Piezocapacitance, is not exclusive of cementitious materials based on microfibers or nanofibers, as illustrated in Figure 8a and Figure 8b and supported by existing literature [42]. However, these piezocapacitance properties are significantly enhanced by mitigating hysteresis effects, besides increasing the sensibility and linearity as demonstrated in Figure 8c - Figure 8h. Specifically, the fractional change in resistance (FCR) achieved a maximum magnitude of 25% for SFm100 specimens, whereas the fractional change in capacitance (FCC) reached up to 30%. The methodology to compute FCR and FCC is illustrated in the diagram shown in Figure 9.

It is also important to note that the linearity observed in both fractional changes of electrical properties emerges after a strain (positive in compression) $\epsilon =0.003$, at which point the mechanical behavior also exhibits linear characteristics. Following this breakpoint, gauge Young’s modulus E and gauge factors $\lambda$ were calculated and presented in Table 2. Subscript R indicate gauge factors derived from the material’s resistance, whereas subscript C depicts those extracted from capacitance. Gauge factor allowed to assess the SFm’s sensitivity and reproducibility after subjecting them to cyclic strain conditions. These values were determined using the following equations:

$${\lambda }_R={\displaystyle \frac{FCR}{\epsilon }};{\lambda }_C={\displaystyle \frac{FCC}{\epsilon }},$$

(1)

Young’s modulus of SFm100 presented a slight decrease of 18.7% compared to reference specimens SFm0, because of SF capturing water molecules, avoiding that new hydration products are formed. On the other hand, SFm concentrations of 50 mg/mL and 200 mg/mL exhibited an approximate 12% reduction in Young’s modulus. Concerning electromechanical properties, SFm100 presented the greatest enhancement in resistive and capacitive gauge factors of 90% and 92%, respectively.
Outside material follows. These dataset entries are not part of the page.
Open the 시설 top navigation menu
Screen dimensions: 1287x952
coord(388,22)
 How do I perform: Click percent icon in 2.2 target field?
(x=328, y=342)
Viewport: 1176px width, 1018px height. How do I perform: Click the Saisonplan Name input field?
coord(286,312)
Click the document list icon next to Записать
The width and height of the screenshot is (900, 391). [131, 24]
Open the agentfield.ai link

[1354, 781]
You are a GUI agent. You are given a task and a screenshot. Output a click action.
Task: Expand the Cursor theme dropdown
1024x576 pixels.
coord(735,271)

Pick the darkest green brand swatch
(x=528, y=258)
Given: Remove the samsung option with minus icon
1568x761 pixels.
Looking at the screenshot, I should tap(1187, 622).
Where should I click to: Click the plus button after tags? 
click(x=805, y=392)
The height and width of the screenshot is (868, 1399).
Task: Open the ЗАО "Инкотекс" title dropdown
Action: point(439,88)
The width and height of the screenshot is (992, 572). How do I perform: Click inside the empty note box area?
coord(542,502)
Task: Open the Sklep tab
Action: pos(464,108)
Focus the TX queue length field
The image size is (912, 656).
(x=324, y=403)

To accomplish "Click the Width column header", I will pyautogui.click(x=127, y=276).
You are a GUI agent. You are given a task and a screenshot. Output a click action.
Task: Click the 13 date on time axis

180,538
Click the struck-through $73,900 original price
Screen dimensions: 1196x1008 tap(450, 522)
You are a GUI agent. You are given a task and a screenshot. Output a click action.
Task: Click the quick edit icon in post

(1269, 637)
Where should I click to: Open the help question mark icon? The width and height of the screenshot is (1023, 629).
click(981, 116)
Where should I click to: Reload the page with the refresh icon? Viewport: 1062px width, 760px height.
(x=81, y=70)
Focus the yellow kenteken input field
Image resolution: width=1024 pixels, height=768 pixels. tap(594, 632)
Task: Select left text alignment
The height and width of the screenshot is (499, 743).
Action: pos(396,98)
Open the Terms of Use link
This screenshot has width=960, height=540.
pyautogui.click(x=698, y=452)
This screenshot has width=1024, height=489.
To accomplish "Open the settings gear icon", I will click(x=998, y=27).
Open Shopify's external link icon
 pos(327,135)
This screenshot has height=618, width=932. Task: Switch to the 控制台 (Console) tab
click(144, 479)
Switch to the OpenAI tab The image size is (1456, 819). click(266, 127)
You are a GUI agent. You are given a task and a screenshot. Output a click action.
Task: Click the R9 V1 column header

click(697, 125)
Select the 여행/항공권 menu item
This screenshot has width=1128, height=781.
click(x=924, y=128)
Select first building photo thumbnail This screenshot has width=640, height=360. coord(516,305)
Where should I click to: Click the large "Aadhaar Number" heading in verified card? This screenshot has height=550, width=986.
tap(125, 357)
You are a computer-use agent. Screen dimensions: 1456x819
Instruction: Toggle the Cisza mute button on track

These results are prominent, especially when compared to graphene/cement-based composites [43], which have shown an increasing trend with graphene concentrations below the percolation threshold, which is equal to 4% in the above reference. What is more, the theoretical gauge factor exceeds 90 [44]. In comparison to non-carbon fibers, this work presents SFm samples subjected to compression up to 4.5 MPa, achieving a capacitive gauge factor of up to 156. For instance, Fan et al. [44] reported a maximum compressive strength of approximately 6 MPa and an experimental gauge factor around 50, while Lian et al. [6] observed a gauge factor of 107 for aligned copper-coated steel fibers concentrated at 1.5%, by using a maximum compressive strength of 20 MPa.

4. Conclusions

In summary, our design of silk fibroin/cement mortar composites offers a novel approach to smart sensing in cement-based materials, unlocking significant potential for SHM of masonry and concrete structures. Key to processability with cement paste is the water solubility of SF, which originates from the unique conformational transitions of secondary structures. This intrinsic nature of regenerated proteins allows us to mix SF in the cement mortar and to control the ions mobility due to the different hydration state of SF. More specifically, the results indicated the piezoresistive, piezocapacitive and memcapacitive properties of SF/cement mortar composites. We expect that the availability and sustainability of SF as a sensing material open perspectives on the design of multifunctional concrete and masonry structures with self-sensing properties.